3. Ik zag hem bij een rotsfontein,
hij had geen kracht, hij was zo moe.
Ik zag zijn dorst, het deed mij pijn,
dus haastte ik mij naar hem toe.
Hij dronk mijn kom wel drie keer leeg,
waarna ik zelf de kom weer kreeg.
Vers, levend water gaf hij mij.
Voorgoed is nu mijn dorst voorbij!

4. Die nacht ontstond er een orkaan
en buiten klonk zijn bange stem.
Snel ben ik naar de deur gegaan,
ik warmde, kleedde, voedde hem.
Ik heb hem naar mijn bed gebracht,
zelf sliep ik op de grond die nacht.
Ik droomde heerlijk toen ik sliep,
het was of ik in Eden liep!

5. Ik vond hem halfdood langs het pad,
en blies mijn adem in zijn mond.
Ik heb zijn hart op gang gebracht,
goot wijn en olie in zijn wond.
Zijn geest werd levend, hij genas.
Hij zag de wond die in mij was,
meteen vergat ik al mijn smart,
met vrede heelde hij mijn hart!

6. Ik vond hem in de dodencel,
omringd door schande, spot en smaad.
Hij had geen schuld, dat wist ik wel,
ik eerde hem in al dit kwaad.
Mijn vriendschap testend polste hij:
‘Wil jij de dood straks in voor mij?’
Het vlees was zwak, mijn hart viel stil,
toch riep mijn vrije geest: ‘Ik wil!’

7. Toen, in een enkel ogenblik,
heeft hij zijn masker afgedaan.
Zijn hand – doorboord – herkende ik,
ik zag de Heiland voor me staan!
Hij riep mij bij mijn naam en zei:
‘Je hebt je niet geschaamd voor mij.
Al deze daden zie Ik aan.
Vrees niet! Je hebt ze Mij gedaan.’

Hymne
Dit gedicht is een vertaling van een hymne die bekendstaat onder de titel A poor wayfaring Man of grief. Het is te zingen op diezelfde wijs. Oorspronkelijk was het niet bedoeld als lied, maar als Kerstgedicht. Het werd in 1826 geschreven door James Montgomery, die dit gedicht baseerde op Mattheüs 25:34-40. ‘Voorwaar zeg Ik u: Voor zoveel gij dit een van deze Mijn minste broeders gedaan hebt, zo hebt gij dat Mij gedaan’. Hij gaf het de titel: The Stranger and His Friend. Pas zo’n tien jaar later, in 1835, werd het op muziek gezet door dominee George Coles.

Schrijver
James Montgomery was geboren in Schotland, maar verhuisde als kind met zijn ouders naar Engeland. Op jonge leeftijd reisde hij naar Londen, in de hoop een uitgever te vinden voor zijn gedichten. Dit eindigde in een mislukking. Later kwam hij in Sheffield terecht.
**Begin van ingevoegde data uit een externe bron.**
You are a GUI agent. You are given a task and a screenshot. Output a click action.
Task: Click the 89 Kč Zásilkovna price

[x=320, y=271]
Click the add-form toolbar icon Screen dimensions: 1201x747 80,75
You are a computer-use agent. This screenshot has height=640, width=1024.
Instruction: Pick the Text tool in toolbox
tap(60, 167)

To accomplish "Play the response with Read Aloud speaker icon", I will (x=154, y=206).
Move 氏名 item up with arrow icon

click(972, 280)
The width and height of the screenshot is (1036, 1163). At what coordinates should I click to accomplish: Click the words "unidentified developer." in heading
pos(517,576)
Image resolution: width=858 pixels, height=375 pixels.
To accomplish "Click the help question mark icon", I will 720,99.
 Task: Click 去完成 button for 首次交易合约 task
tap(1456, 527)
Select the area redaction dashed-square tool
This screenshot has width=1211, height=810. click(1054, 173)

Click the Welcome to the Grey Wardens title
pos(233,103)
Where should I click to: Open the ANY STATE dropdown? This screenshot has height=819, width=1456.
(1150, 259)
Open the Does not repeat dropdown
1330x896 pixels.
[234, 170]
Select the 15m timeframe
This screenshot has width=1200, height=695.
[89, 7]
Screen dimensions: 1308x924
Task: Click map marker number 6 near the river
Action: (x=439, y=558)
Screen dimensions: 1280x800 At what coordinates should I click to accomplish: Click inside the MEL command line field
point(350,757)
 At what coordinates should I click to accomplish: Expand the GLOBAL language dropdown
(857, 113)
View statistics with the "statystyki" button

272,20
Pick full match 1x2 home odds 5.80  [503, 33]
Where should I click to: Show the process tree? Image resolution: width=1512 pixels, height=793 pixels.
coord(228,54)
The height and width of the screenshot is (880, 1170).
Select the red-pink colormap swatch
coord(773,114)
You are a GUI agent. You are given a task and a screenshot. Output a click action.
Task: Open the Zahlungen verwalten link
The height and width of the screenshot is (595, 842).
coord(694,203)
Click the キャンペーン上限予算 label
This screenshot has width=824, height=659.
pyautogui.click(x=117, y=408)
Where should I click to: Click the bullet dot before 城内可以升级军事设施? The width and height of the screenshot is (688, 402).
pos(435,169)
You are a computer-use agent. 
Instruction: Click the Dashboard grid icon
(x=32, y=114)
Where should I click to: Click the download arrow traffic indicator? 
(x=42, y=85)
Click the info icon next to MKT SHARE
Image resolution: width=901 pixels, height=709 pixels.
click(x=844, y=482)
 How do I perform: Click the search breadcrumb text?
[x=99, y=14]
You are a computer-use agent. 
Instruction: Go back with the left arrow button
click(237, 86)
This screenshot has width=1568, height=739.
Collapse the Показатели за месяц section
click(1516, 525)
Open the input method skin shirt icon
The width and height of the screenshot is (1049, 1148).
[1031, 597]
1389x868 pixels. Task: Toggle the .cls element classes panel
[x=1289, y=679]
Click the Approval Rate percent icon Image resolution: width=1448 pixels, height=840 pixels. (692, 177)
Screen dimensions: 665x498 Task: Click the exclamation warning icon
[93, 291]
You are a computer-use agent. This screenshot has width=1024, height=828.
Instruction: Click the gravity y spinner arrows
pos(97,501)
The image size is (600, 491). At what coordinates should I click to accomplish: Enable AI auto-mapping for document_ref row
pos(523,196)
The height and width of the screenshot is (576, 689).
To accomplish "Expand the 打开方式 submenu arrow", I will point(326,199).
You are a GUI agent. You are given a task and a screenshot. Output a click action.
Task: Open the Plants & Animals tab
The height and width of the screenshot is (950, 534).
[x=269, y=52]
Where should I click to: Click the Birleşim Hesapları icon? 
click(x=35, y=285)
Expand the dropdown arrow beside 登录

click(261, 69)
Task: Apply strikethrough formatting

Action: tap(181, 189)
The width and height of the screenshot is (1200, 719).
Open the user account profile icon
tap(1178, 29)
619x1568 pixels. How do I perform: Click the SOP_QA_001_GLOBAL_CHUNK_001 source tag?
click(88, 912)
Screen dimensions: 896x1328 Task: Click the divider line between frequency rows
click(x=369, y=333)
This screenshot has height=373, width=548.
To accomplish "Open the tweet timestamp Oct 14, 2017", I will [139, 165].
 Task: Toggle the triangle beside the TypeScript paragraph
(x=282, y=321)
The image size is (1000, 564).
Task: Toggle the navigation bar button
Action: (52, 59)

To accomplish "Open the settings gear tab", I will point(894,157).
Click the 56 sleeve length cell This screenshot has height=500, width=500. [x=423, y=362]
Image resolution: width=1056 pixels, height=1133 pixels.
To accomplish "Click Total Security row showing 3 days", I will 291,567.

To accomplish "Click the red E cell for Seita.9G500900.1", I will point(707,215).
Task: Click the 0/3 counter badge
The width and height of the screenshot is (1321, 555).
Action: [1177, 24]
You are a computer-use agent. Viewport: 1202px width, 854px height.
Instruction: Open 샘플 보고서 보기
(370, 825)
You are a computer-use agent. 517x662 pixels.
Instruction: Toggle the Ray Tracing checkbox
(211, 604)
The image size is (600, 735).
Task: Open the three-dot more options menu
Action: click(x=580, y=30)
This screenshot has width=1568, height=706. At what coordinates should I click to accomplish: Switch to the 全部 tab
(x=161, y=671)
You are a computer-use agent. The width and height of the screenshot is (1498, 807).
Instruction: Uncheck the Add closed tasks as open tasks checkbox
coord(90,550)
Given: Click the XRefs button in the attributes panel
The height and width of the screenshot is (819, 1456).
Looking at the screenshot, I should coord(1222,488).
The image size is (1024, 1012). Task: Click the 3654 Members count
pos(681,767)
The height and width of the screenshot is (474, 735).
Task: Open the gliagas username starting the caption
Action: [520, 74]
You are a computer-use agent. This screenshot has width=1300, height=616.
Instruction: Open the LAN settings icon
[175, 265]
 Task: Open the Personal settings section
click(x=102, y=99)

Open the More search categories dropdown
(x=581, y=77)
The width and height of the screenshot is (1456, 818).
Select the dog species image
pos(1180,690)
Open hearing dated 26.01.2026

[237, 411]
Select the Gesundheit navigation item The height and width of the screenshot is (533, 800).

Hier is hij zelfs twee keer gevangengezet. De eerste keer omdat hij een lied herdrukt had ter herdenking van de val van de Bastille, daarna nog een keer omdat hij verslag had gedaan van een rel in Sheffield. Naast zijn schrijfwerk was hij ook actief voor de British Bible Society. Hij was verbonden met christenen van verschillende overtuigingen. Daarnaast protesteerde hij tegen diverse misstanden in de maatschappij, zoals de slavernij, het lot van jongensschoorsteenvegers en loterijen.
Hij publiceerde elf gedichtenbundels en schreef in totaal zo’n 400 hymnes.

Verschillende mensen stellen dat de kwaliteit van zijn dichtwerk overeenkomt met het werk van Isaac Watts, Charles Wesley, John Newton, William Cowper en Philip Doddridge. Ik las ergens dat hij zijn beste hymnen schreef in zijn jonge jaren en dat hij op latere leeftijd veel schreef wat zijn reputatie onwaardig was… Gezien de Bijbelse inhoud van dit lied, zal deze opmerking in ieder geval niet op The Stranger and His Friend geslagen hebben.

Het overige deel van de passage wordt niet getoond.